*** Opening of Material supplied ***

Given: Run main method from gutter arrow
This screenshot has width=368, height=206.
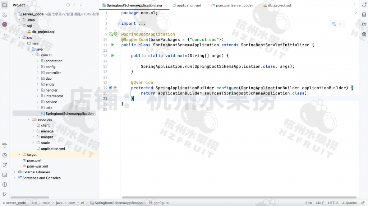Looking at the screenshot, I should [112, 56].
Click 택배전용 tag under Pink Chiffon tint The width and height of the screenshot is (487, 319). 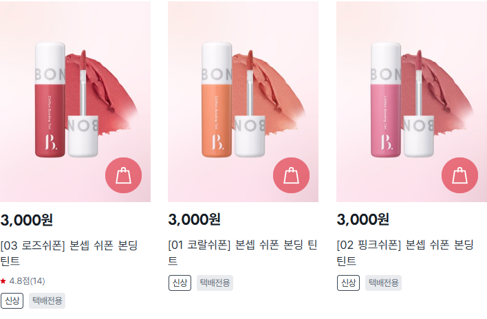point(383,283)
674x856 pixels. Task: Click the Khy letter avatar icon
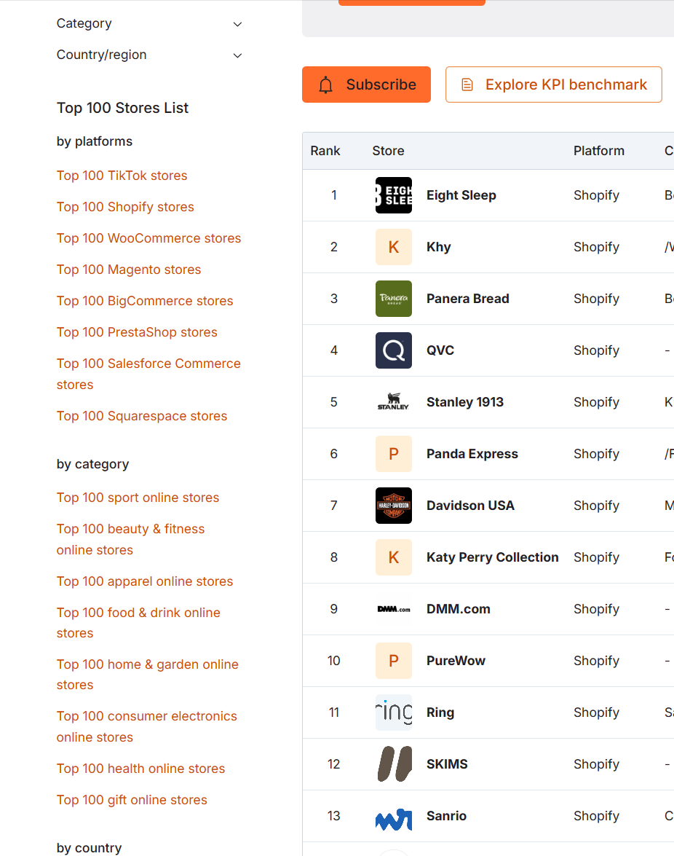[394, 247]
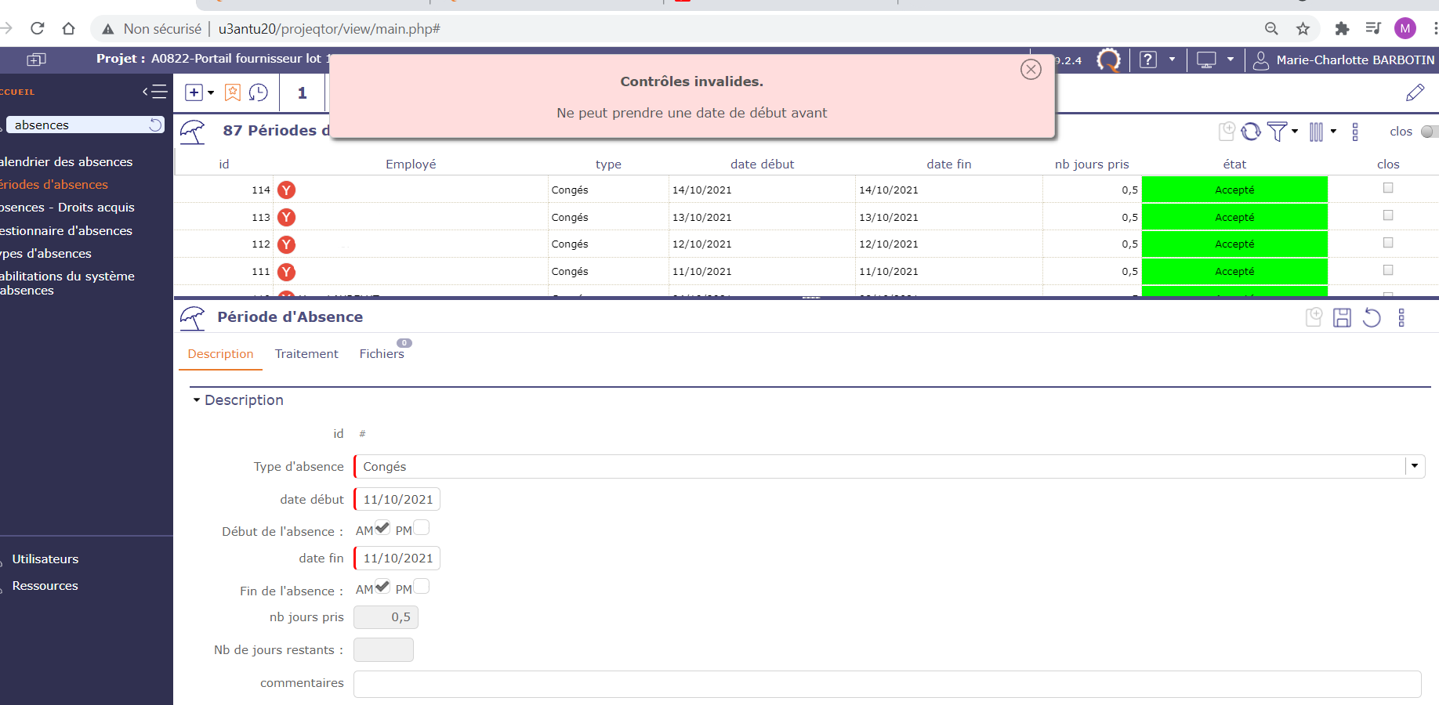Click the pencil edit icon at top right
Image resolution: width=1439 pixels, height=705 pixels.
pyautogui.click(x=1415, y=92)
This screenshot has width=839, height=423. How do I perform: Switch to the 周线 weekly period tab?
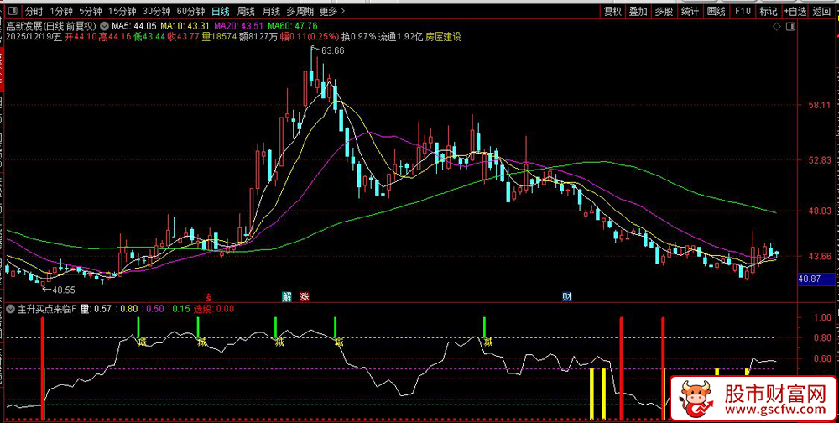246,12
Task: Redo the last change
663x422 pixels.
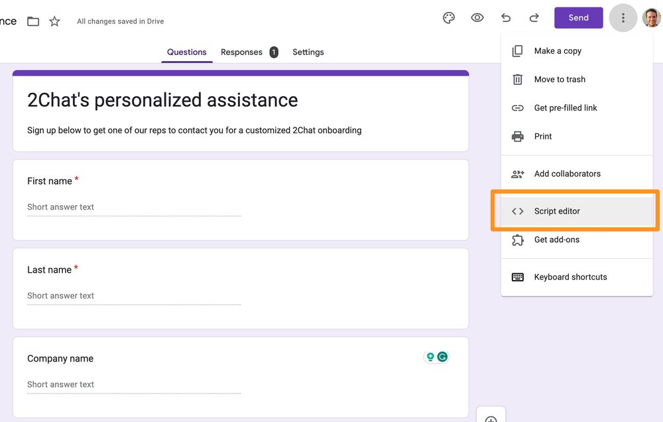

*** Close of Material supplied ***

The task — Leave out the pictures, and write out exactly the lines from the line containing "This screenshot has width=839, height=423." through the end of the records above.

Solution —
This screenshot has width=839, height=423. How do I perform: Switch to the 周线 weekly period tab?
246,12
Task: Redo the last change
663x422 pixels.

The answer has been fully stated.